I am not one of those people. And I hope I never, ever, am one of those people. I would rather set fire to my home and all the books and art therein.
I appreciate that people do love these two events and if it makes them happy, then so be it. However, what does interest me with these two ‘spectacular’ events is how they interact with the future while trading on their past. And crypto especially, being that it is the future.
I did think about searching for ‘Coronation crypto’ or ‘Coronation NFT’ but I know all those roads would have led me to a Mancunian street where crypto has no name, so I didn’t.
Then I thought I’d try an AI-generated platform such as ChapGPT but I didn’t think I would get out alive, so I didn’t.
So I gave up the Coronation thing altogether and focused on Eurovision, as much as the Coronation organisers previously gave up on May 13 for its event, knowing that Eurovision would be more popular.

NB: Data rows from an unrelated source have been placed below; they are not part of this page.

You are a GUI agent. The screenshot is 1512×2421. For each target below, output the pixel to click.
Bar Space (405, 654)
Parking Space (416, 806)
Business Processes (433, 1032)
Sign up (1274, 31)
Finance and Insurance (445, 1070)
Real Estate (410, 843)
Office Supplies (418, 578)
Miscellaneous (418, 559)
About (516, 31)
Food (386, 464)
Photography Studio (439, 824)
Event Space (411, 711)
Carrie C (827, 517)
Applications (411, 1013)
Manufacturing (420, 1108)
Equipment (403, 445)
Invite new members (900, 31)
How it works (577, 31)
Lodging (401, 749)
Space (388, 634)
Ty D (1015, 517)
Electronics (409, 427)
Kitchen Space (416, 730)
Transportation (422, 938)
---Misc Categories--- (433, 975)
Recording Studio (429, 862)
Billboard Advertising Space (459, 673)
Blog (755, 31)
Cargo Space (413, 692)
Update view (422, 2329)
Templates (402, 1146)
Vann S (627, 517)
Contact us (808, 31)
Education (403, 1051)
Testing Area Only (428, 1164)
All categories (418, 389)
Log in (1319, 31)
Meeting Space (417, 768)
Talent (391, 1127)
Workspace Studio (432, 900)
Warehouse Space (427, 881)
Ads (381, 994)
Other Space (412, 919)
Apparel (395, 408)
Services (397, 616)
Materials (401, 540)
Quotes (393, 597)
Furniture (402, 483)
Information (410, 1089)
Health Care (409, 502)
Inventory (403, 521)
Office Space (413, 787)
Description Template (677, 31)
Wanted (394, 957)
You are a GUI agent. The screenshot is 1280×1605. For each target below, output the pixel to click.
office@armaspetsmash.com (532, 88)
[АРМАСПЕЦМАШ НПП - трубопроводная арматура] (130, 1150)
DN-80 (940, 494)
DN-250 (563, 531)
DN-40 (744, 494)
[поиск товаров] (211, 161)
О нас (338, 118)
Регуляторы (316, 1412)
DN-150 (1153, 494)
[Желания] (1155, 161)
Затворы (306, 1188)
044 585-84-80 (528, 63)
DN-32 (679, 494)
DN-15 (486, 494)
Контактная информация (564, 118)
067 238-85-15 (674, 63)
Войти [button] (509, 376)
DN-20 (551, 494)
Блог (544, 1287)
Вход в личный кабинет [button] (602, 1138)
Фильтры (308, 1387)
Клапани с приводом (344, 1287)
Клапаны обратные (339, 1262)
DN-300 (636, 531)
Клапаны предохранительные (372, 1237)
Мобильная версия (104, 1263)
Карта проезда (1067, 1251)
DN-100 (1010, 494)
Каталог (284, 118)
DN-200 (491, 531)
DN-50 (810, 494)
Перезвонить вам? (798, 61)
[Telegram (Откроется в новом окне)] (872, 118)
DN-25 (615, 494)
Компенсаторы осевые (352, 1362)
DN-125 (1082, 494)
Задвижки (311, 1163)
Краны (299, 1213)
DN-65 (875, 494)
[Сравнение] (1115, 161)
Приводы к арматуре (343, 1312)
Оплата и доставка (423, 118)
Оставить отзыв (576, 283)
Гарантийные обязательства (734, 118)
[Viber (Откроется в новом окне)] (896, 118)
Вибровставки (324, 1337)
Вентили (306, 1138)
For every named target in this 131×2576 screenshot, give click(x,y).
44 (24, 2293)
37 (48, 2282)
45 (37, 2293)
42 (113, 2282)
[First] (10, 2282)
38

Like moving a Spurs football match to allow a bigger game at Brentford to be televised, the Coronation had to do the same.
So, focusing on Eurovision I eschewed technology and used my human memory, remembering that last year’s Eurovision had indeed interacted with crypto and a fine thing it was too.
For those who may have missed it, last winner’s were an odd Ukrainian band called the Kalush Orchestra who had a singer with a silly bucket hat. Very Eurovision, dahlings.
However, after that the cliches stopped. The band had more vision than Eurovision and went into cryptovision by holding an auction and selling off an NFT of the ‘iconic crystal microphone trophy’ for $900,000… and for the war effort in Ukraine.
The buyer was the Ukrainian crypto exchange WhiteBIT and the money raised was used to buy three drones to help in the war effort. Any suggestion that they were used to bomb the Kremlin this week are fanciful, but who knows in 2023?
We used to exchange ploughshares for guns, now we’re swapping a competition trophy for an assassination weapon and it doesn’t even seem ridiculous.
The $900k raise also proves, contrarily, that crypto exchanges are, in fact, places for arms dealers, thus obviating all the anti-crypto ‘arm dealer’ tropes many of us have tried to ridicule. And so it goes.
Eurovision showed itself to be up with the times. So what do they have up their sequined sleeves this year? Surely there must be some NFT activity that a marketer could come up with and get the huge publicity that WhiteBIT received last year?
Or maybe, it will be even more weird. Russia, apparently, is trying to disrupt the filming of Eurovision next weekend, perhaps they’ll go further and send drones over Liverpool to drop copies of the ‘iconic crystal microphone trophy’ on the heads of the performers and audience to literally put one over on Ukraine for last year’s effrontery.
The front line in wars used to be trenches, now it appears to be a music competition; I think I’m going mad. Like many people nowadays, I have absolutely no idea of what’s going to happen next be that Liverpool or The Mall, maybe the Coronation will be a glorious event that makes everybody happy and I’ll love the winning Eurovision song.
But probably not. More interested in a NFT auction somewhere. Might buy an attack drone. Might buy some marimbas. Might give Meghan a call. God save the King. Right.